[Saved entries]
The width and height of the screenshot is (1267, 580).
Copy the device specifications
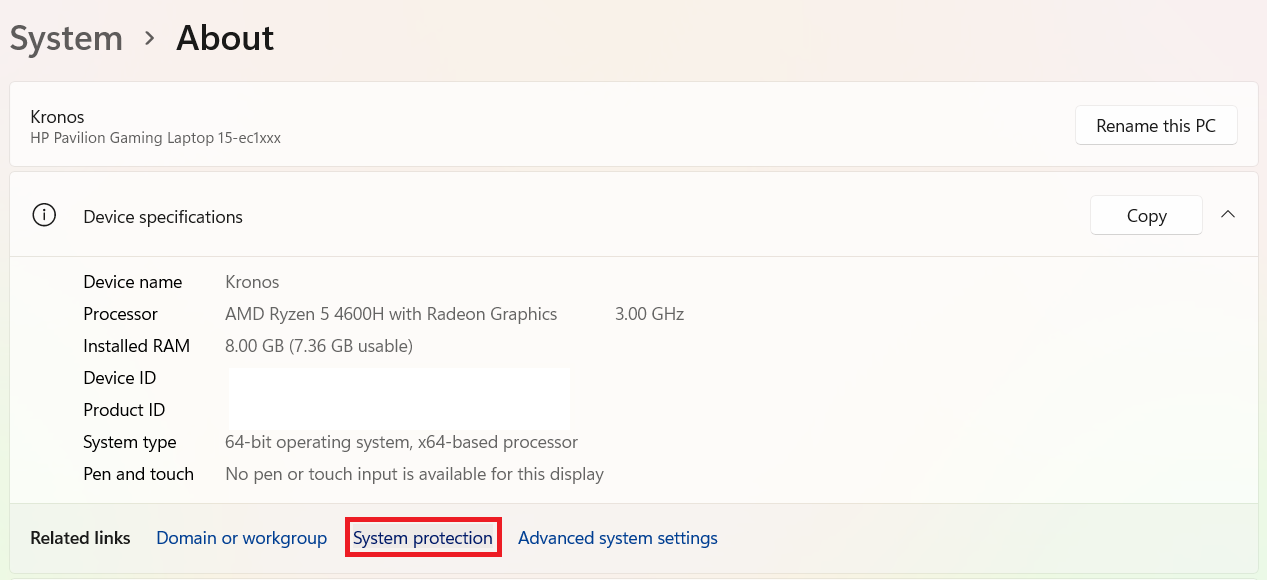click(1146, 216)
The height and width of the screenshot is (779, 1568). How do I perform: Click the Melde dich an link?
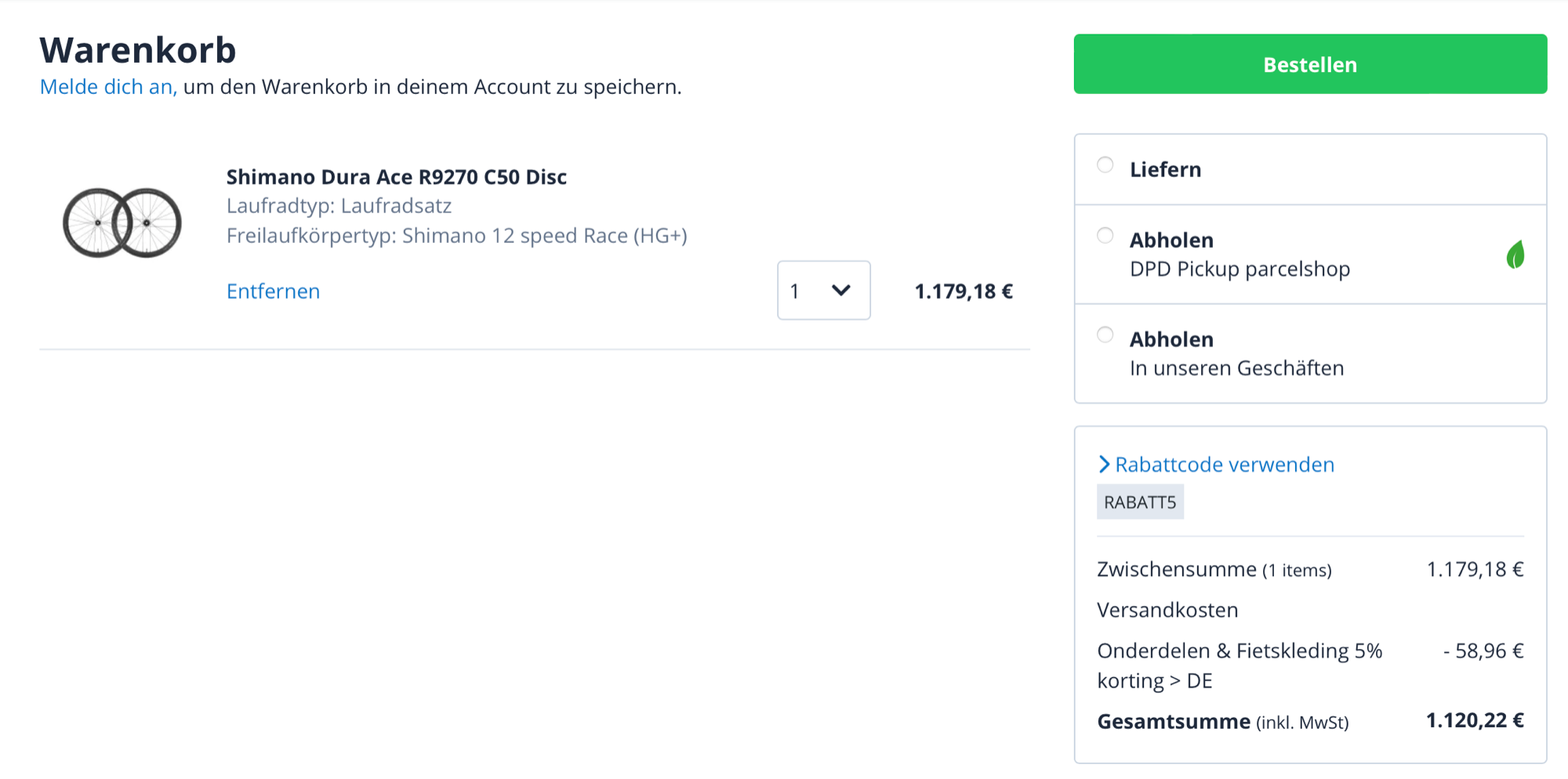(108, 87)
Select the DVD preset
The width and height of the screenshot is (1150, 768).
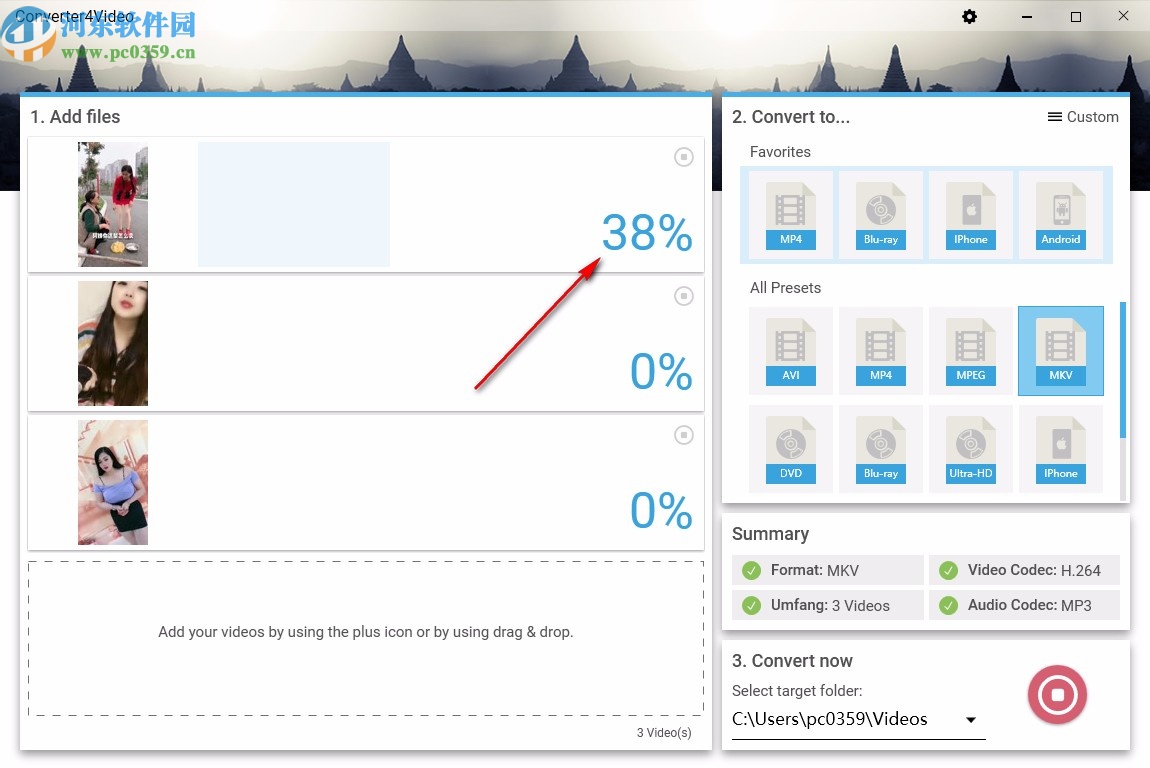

---

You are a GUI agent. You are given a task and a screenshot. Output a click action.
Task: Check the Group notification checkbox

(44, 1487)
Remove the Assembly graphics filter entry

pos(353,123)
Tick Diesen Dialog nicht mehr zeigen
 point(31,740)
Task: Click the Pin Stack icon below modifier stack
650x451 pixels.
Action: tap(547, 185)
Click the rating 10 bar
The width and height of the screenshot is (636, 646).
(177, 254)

- _TASK DETAILS_: Leaving each picture behind, please give again exactly the lines above from the one with "The width and height of the screenshot is (1267, 580)." through the one with "The width and height of the screenshot is (1150, 768).", both included, and no others.

- _WRITTEN REPLY_:
The width and height of the screenshot is (1267, 580).
Copy the device specifications
click(1146, 216)
The height and width of the screenshot is (779, 1568). How do I perform: Click the Melde dich an link?
(108, 87)
Select the DVD preset
The width and height of the screenshot is (1150, 768).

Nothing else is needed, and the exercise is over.